How Do Hot Spots and Skew Break Indexing Performance?
Hot Spot Problem
Monotonically increasing keys (timestamps, auto-increment IDs, time-prefixed UUIDs) create hot spots. Every new insert goes to the same location: the rightmost leaf page in a B+ tree or a single partition in a distributed database. At 10K-50K inserts/sec, this single location becomes a bottleneck. Threads queue for access, inflating P99 (99th percentile latency) from single-digit ms to hundreds of ms.
Low Selectivity Problem
Low cardinality columns (columns with few distinct values, like status with only active/inactive) make poor leading index columns. With only 2 values, an index scan must read 50% of the index on average. Skewed distributions worsen this: if 99% of rows are status=active, an index on status provides almost no filtering benefit.
Solutions
Key salting: Prepend a random or computed prefix to spread writes across the index.

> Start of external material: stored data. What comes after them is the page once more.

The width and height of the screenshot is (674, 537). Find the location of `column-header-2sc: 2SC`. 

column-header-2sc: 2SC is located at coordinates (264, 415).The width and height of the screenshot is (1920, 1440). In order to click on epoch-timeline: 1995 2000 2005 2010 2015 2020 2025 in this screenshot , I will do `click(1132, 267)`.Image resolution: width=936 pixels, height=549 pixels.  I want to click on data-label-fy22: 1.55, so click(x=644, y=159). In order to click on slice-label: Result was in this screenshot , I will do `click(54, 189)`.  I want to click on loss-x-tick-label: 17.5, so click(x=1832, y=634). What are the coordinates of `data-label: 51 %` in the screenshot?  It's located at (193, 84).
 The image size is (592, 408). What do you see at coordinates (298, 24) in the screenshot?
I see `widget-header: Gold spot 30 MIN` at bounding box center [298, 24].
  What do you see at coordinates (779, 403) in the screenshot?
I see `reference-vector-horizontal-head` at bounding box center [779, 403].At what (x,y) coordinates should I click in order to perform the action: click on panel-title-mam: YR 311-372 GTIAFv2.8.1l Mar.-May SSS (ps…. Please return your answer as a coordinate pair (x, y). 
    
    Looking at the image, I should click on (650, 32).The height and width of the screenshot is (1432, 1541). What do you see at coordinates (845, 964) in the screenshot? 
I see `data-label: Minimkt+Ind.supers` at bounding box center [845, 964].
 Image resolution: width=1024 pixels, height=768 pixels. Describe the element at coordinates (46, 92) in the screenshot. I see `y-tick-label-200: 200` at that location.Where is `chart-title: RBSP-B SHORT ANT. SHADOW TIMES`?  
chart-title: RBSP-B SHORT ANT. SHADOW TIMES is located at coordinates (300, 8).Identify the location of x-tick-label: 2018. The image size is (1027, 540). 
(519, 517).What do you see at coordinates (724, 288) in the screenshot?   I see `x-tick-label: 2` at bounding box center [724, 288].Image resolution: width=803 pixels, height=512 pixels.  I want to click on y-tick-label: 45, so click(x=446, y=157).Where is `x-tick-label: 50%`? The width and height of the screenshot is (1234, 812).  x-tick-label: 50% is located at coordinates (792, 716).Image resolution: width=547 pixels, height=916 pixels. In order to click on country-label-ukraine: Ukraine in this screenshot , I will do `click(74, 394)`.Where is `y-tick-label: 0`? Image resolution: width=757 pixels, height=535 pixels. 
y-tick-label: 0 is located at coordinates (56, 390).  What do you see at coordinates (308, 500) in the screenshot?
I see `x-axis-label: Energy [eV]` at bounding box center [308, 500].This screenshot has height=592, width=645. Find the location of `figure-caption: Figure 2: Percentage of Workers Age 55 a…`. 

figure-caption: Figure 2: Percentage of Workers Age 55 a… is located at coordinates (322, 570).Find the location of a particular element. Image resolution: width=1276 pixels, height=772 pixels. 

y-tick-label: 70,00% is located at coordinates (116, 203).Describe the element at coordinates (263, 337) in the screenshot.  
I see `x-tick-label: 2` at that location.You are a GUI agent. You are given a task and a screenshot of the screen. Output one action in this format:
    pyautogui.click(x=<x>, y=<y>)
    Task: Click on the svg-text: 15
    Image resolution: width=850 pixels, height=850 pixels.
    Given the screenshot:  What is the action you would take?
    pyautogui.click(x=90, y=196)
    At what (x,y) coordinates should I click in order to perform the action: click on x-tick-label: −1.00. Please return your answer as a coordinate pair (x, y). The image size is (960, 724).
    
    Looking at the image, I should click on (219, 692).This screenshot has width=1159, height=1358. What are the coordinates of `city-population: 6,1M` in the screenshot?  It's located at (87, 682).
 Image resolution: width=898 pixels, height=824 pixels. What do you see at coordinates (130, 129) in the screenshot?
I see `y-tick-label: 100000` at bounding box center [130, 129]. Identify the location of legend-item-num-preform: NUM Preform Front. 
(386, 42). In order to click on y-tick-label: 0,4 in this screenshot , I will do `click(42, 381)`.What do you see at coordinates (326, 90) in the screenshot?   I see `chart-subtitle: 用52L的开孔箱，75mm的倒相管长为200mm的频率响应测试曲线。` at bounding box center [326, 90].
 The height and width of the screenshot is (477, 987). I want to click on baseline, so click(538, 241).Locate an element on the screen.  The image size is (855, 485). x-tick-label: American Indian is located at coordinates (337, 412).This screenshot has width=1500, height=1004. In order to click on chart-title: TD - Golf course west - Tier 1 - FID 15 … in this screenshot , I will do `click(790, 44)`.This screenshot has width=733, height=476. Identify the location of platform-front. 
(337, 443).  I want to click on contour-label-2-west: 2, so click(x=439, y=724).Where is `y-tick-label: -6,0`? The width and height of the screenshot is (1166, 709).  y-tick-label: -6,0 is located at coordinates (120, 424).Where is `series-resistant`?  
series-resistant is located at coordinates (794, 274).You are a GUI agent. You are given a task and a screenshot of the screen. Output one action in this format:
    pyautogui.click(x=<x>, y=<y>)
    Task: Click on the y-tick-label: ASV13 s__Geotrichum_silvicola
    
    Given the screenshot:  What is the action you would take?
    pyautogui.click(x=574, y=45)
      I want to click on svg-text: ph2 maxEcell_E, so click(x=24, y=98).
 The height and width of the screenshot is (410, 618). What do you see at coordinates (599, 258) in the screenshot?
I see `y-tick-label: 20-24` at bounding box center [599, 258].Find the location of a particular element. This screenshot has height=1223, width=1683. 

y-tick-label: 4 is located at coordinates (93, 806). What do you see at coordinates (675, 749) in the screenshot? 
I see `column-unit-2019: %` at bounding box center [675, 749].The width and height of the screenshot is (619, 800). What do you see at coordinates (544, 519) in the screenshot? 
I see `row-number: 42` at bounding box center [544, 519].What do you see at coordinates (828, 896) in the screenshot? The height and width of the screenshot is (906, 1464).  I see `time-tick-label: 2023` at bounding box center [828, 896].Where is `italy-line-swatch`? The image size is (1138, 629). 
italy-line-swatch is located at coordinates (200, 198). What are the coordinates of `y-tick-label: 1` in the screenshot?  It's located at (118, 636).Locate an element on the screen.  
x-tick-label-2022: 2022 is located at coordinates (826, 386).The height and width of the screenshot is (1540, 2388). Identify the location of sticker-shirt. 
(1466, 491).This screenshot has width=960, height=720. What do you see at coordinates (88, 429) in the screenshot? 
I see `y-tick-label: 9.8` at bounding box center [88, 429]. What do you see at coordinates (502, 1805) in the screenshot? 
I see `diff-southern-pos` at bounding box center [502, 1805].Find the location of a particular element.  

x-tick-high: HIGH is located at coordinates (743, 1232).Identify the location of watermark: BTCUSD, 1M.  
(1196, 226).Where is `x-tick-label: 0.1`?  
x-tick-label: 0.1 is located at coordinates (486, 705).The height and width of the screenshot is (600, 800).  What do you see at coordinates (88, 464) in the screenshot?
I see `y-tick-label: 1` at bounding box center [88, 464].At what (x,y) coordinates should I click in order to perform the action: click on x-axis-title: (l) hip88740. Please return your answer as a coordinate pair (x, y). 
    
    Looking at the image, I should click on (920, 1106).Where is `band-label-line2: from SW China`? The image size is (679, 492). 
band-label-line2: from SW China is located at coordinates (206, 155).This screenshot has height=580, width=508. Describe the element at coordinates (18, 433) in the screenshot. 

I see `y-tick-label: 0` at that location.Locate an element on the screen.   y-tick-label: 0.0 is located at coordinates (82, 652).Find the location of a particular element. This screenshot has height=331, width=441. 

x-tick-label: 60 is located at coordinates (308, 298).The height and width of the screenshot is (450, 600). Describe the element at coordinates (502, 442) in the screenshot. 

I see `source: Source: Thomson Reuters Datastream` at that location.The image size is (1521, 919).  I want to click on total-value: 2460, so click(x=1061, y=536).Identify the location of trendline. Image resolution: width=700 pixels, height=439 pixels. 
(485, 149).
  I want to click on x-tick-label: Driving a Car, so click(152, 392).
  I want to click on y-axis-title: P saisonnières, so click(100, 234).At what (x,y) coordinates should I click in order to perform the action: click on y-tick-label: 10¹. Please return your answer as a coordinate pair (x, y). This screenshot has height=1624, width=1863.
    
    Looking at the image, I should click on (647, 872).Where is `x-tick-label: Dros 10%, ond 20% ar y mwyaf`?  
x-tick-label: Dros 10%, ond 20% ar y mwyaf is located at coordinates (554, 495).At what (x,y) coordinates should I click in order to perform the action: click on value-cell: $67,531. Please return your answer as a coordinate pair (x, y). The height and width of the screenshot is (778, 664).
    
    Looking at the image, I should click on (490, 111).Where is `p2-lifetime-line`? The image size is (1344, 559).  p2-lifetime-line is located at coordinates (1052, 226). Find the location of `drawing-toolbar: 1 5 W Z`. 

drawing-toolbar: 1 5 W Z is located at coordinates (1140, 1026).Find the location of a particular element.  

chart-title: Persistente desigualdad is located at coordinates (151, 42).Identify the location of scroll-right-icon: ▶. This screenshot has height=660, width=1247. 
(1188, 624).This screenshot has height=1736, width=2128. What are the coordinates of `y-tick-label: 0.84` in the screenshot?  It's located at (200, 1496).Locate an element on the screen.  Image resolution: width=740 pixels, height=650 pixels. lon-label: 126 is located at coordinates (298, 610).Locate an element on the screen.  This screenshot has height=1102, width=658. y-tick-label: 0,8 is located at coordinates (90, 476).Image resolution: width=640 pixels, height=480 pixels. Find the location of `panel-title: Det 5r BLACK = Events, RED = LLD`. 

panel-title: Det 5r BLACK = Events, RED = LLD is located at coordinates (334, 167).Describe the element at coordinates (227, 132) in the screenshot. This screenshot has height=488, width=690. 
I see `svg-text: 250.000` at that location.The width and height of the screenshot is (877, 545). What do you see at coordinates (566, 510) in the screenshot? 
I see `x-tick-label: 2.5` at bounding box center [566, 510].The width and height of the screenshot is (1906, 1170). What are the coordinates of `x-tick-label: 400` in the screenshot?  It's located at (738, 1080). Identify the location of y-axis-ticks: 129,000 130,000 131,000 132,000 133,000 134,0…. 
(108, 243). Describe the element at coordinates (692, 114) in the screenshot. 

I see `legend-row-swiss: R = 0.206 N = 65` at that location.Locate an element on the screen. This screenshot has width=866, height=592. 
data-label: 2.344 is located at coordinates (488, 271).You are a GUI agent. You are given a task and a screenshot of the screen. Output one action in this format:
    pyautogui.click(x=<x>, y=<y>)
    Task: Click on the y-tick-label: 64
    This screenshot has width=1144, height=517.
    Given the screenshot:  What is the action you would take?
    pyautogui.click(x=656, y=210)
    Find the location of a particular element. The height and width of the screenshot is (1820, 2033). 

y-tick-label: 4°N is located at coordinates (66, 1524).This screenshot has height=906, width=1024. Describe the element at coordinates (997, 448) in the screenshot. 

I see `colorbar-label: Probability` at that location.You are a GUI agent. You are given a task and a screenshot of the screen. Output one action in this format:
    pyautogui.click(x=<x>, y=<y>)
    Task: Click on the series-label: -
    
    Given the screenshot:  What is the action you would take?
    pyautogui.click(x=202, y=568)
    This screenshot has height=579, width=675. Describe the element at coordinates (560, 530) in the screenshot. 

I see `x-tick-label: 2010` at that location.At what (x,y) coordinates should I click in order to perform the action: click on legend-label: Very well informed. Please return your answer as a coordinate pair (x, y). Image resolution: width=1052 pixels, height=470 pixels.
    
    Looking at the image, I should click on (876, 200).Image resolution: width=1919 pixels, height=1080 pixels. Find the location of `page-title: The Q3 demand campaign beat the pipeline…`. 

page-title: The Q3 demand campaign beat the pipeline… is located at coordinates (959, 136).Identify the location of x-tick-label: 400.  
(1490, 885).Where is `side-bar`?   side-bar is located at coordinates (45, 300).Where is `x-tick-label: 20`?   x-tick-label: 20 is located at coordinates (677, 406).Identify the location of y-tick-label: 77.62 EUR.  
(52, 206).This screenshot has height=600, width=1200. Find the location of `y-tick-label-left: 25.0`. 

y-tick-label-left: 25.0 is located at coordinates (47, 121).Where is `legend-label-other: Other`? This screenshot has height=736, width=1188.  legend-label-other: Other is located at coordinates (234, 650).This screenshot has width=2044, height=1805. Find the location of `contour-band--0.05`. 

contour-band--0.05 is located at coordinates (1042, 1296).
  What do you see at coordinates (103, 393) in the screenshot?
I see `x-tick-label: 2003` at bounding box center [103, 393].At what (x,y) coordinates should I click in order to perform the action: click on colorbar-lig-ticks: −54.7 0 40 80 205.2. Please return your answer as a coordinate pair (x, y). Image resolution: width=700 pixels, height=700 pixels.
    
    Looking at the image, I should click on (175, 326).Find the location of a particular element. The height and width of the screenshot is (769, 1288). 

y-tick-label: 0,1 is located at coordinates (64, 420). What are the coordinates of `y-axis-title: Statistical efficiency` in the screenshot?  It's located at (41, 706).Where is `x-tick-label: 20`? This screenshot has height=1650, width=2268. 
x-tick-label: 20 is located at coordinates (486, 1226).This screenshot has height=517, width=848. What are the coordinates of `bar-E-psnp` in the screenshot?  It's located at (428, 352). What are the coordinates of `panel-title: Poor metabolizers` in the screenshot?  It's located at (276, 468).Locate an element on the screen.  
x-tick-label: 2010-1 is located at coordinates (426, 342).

Trade-off: point queries must check multiple prefixes.
Write sharding: Spread a hot key across multiple logical keys (counter_0 through counter_9), aggregate reads from all shards.
Partial indexes: Index only rows matching a condition (WHERE status = pending), reducing index size for low-selectivity columns.
Detection
Monitor write latency distribution. If P99 is 10x+ higher than P50 (median), hot spots likely exist. Check partition/page access patterns to identify the hot location.